El pasado sábado se celebró el Día Internacional de las Cooperativas, este año bajo el lema promovido por la Alianza Cooperativa Internacional (ACI) «Las cooperativas por un mundo pacífico». Cooperativas Agro-alimentarias de España aprovechó la efeméride para reivindicar el papel del modelo cooperativo en la construcción de un medio rural más sostenible, cohesionado y próspero, y recordó que más de un millón de familias socias contribuyen cada día a su desarrollo económico, social y ambiental.

El cooperativismo agroalimentario español está integrado actualmente por 3.669 cooperativas, que agrupan a más de un millón de agricultores y ganaderos socios y generan 119.178 empleos directos, según los datos aportados por la organización. Su facturación conjunta supera los 44.770 M€ y su actividad representa el 68 % del valor de la Producción Final Agraria española y el 25 % de las ventas netas de la industria alimentaria nacional, cifras que consolidan a este modelo empresarial como uno de los principales motores económicos y sociales del medio rural.
Ángel Villafranca, presidente de Cooperativas Agro-alimentarias de España, señaló que «las cooperativas nacen de la cooperación de las personas, y cuando cooperamos, todos avanzamos», y añadió que allí donde existe una cooperativa existe también una comunidad más fuerte y con mayores oportunidades de futuro. La organización vinculó la construcción de la paz no solo con la ausencia de conflictos, sino con la generación de empleo, el fortalecimiento de la economía local, la participación y la gestión responsable de los recursos naturales.
De acuerdo con la entidad, las cooperativas agroalimentarias son empresas propiedad de los propios agricultores y ganaderos, que comparten el objetivo de fortalecer sus explotaciones y asegurar el futuro de sus pueblos. Su modelo empresarial mejora la rentabilidad de las producciones, genera valor añadido, impulsa la innovación y refuerza la posición de los productores en la cadena alimentaria. Los beneficios generados por la actividad cooperativa permanecen en el territorio, lo que impulsa el empleo, la inversión y el dinamismo económico de miles de municipios rurales, mientras que la creciente dimensión empresarial alcanzada por muchas cooperativas ha reforzado su presencia en los mercados internacionales sin perder el vínculo con el territorio.
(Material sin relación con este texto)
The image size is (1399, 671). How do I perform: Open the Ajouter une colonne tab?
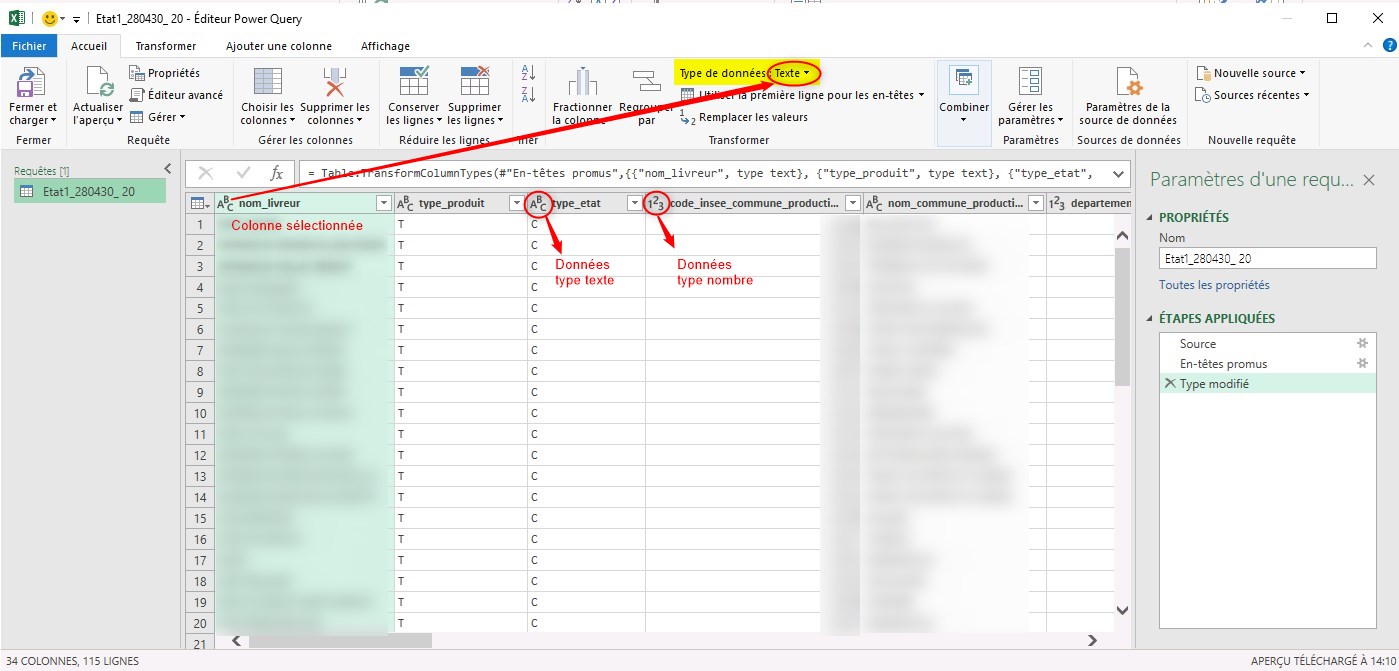pos(278,46)
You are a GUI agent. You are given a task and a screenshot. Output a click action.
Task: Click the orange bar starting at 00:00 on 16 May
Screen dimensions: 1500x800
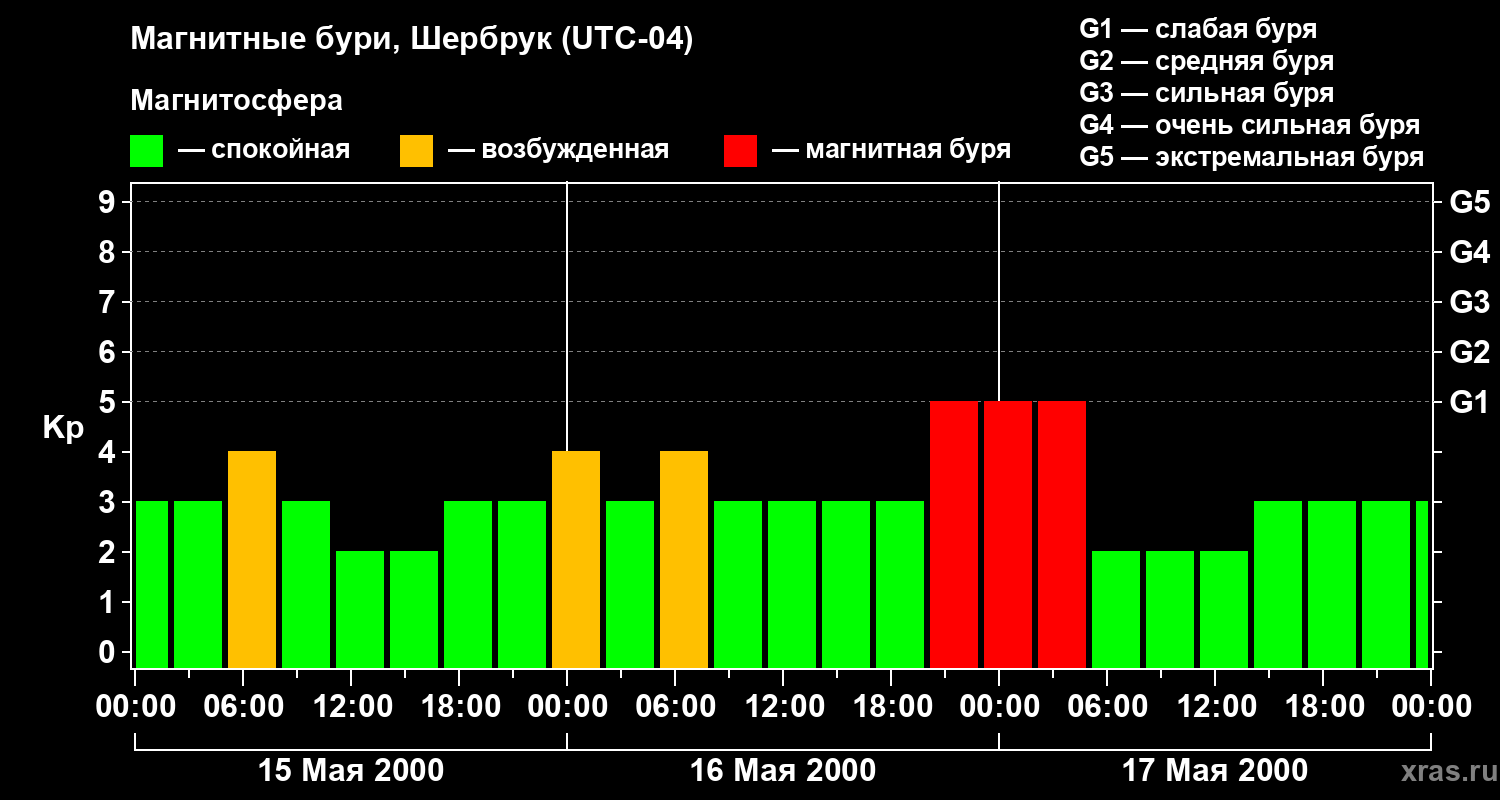pos(576,560)
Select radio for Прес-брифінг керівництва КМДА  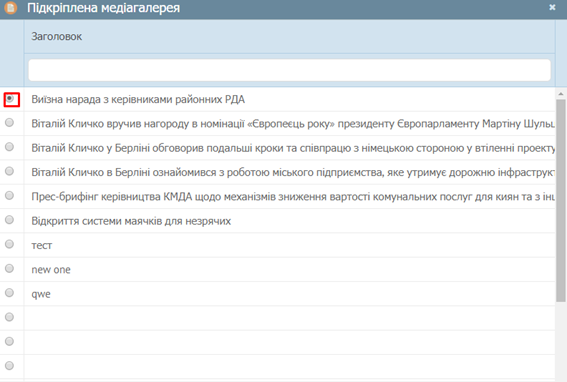click(9, 196)
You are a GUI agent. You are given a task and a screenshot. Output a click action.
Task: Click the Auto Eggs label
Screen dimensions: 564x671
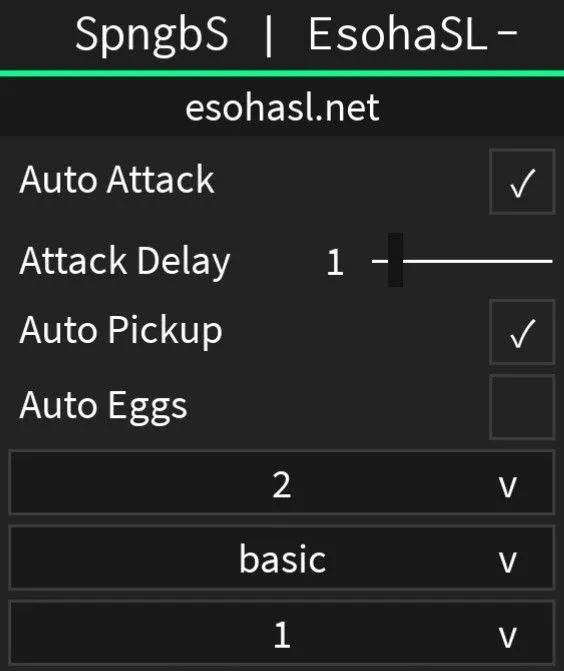click(104, 407)

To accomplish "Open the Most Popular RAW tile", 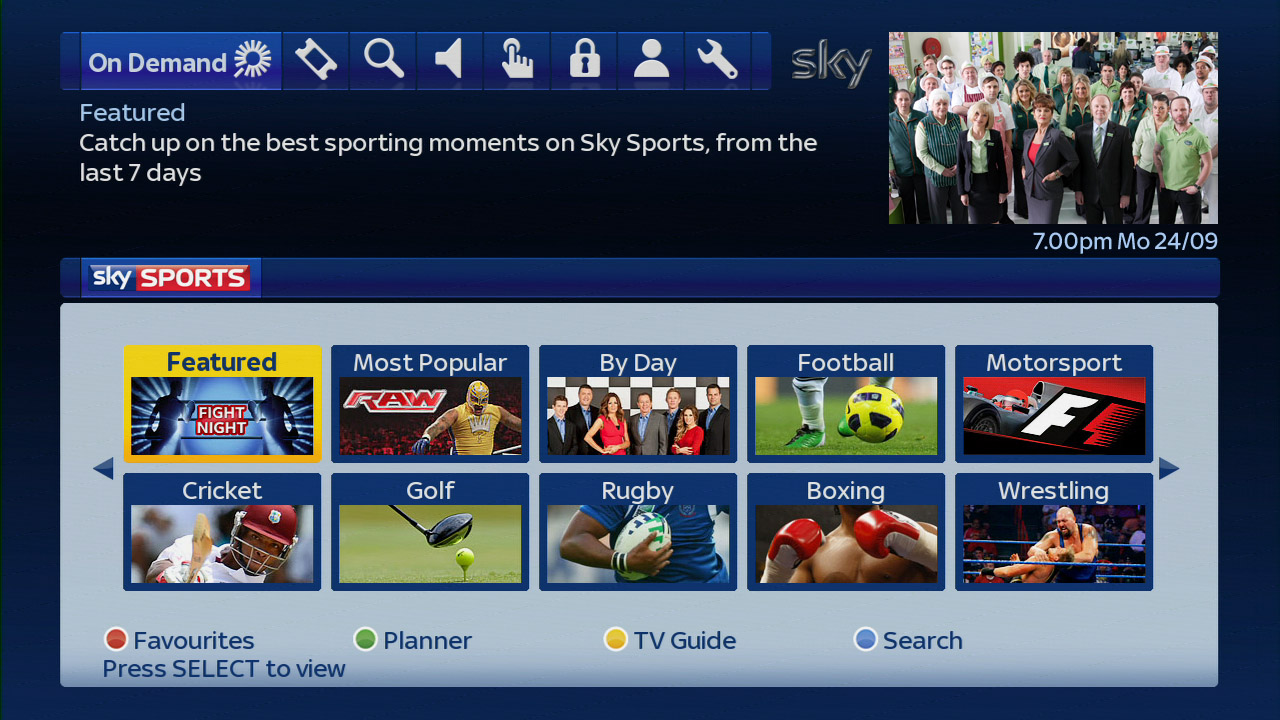I will [x=430, y=404].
Jóvenes, mujeres y gobernanza: los otros pilares del modelo
El colectivo destacó asimismo la función de las cooperativas en la vertebración social y económica del medio rural: su arraigo favorece la fijación de población, el mantenimiento de la actividad económica y la creación de oportunidades para las nuevas generaciones, contribuyendo a que numerosos municipios sigan siendo espacios vivos y con futuro. En esta línea, la organización remarcó que las cooperativas impulsan la incorporación de jóvenes agricultores y ganaderos, promueven una mayor participación de las mujeres en los órganos de gobierno y fomentan la formación continua de las personas socias, con un modelo de gobernanza que, según la entidad, constituye un ejemplo de participación, transparencia y corresponsabilidad.
Cooperativas Agro-alimentarias de España situó además a este modelo empresarial como actor clave en la transición hacia un sector más sostenible, a través de la digitalización, la agricultura de precisión, la mejora de la eficiencia energética, la optimización del uso del agua, la valorización de subproductos, la economía circular y la reducción de emisiones, estrategias que las cooperativas estarían desarrollando para afrontar los retos del cambio climático. El Observatorio de Digitalización de Cajamar señala, en esta línea, que la transformación digital del sector primario se apoya sobre todo en las cooperativas, como estructuras de confianza muy por encima de otras organizaciones o instituciones.